Since Ireland does not only consist of Dublin, you should also take a look at the rest of the country, provided that your studies and budget allow. I was touring Ireland with two other fellow students in my last week. We rented a car at the airport and drove off from there to get to know the beautiful landscape of the green island. We visited Glendalough Lake, where several famous films were shot. We’ve been to Kilkenney, Cork, and Galway. The absolute highlight was the visit to the Cliffs of Moher. A lasting impression of these overwhelming cliffs is certain in any case. I don’t want to reveal too much here either, go ahead and see it for yourself, it’s definitely worth it.

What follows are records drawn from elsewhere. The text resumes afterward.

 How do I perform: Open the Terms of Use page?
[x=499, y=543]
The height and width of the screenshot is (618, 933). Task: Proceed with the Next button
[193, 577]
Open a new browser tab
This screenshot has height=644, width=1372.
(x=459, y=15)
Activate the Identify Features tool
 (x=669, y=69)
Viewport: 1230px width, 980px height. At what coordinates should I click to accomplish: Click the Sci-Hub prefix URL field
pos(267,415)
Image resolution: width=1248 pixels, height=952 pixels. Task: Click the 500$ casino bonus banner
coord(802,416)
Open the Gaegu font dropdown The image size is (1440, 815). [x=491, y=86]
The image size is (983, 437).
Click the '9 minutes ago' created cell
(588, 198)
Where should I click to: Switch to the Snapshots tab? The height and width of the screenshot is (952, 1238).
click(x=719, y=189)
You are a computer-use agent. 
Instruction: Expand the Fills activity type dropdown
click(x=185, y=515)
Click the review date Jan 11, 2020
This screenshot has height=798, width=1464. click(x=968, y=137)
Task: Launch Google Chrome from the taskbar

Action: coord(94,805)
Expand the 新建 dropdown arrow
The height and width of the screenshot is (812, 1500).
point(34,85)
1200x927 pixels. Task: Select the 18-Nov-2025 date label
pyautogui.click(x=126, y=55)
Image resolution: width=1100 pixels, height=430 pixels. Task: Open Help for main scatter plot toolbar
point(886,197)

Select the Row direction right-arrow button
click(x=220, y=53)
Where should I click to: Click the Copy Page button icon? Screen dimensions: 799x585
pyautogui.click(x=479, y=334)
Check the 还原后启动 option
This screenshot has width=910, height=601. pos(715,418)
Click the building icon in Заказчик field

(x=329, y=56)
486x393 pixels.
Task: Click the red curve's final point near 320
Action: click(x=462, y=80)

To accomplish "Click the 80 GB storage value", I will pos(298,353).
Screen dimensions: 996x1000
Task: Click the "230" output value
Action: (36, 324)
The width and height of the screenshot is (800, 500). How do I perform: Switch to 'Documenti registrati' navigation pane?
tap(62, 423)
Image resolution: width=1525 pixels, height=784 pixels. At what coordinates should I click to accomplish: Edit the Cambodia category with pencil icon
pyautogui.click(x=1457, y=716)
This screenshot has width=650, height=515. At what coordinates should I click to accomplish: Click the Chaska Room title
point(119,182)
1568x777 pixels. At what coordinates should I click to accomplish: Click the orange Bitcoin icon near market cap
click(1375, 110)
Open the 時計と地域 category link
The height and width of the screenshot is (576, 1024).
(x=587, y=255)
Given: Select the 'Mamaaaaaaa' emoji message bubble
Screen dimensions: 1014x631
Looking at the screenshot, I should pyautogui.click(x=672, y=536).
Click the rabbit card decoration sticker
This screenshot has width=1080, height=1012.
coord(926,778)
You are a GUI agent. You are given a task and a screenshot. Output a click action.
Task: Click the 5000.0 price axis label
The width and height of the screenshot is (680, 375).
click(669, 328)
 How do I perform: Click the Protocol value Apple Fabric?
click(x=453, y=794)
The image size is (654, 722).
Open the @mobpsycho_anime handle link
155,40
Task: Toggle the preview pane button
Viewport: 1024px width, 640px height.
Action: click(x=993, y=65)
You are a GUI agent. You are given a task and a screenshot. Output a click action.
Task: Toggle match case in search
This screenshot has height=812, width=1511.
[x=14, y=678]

In general about locomotion, it can be said that left-hand traffic is no longer a problem after a while. Once you have understood that nobody is sitting to your right and that you have to drive into a roundabout on the left, then the rest is no longer a problem. The only challenge, however, are the “country roads”. On these roads there is also oncoming traffic, although the width does not suggest this. So it can happen that you have to drive very far to the side of the road to let an oncoming car pass. Furthermore, these roads lead everywhere, through fields, past lakes and through the mountains. When things don’t go up and down, there is one sharp bend after the other. Funnily enough, the speed limit is 100 km / h. Believe me when I tell you that you are already well on these roads at 80. It will definitely not be boring. I’ve never turned left before and still mastered it, so don’t be discouraged and just give it a try. For car rental, I recommend the ADAC website. There you get a very good offer at very fair prices, even for non-members. Last but not least, if you have the opportunity, take an automatic car and a GPS. That makes a lot of things easier. For those who do not dare to have this fun, there are a lot of providers who offer one or two day trips to the most beautiful places in Ireland. Travel by coach costs between 40 and 50 euros.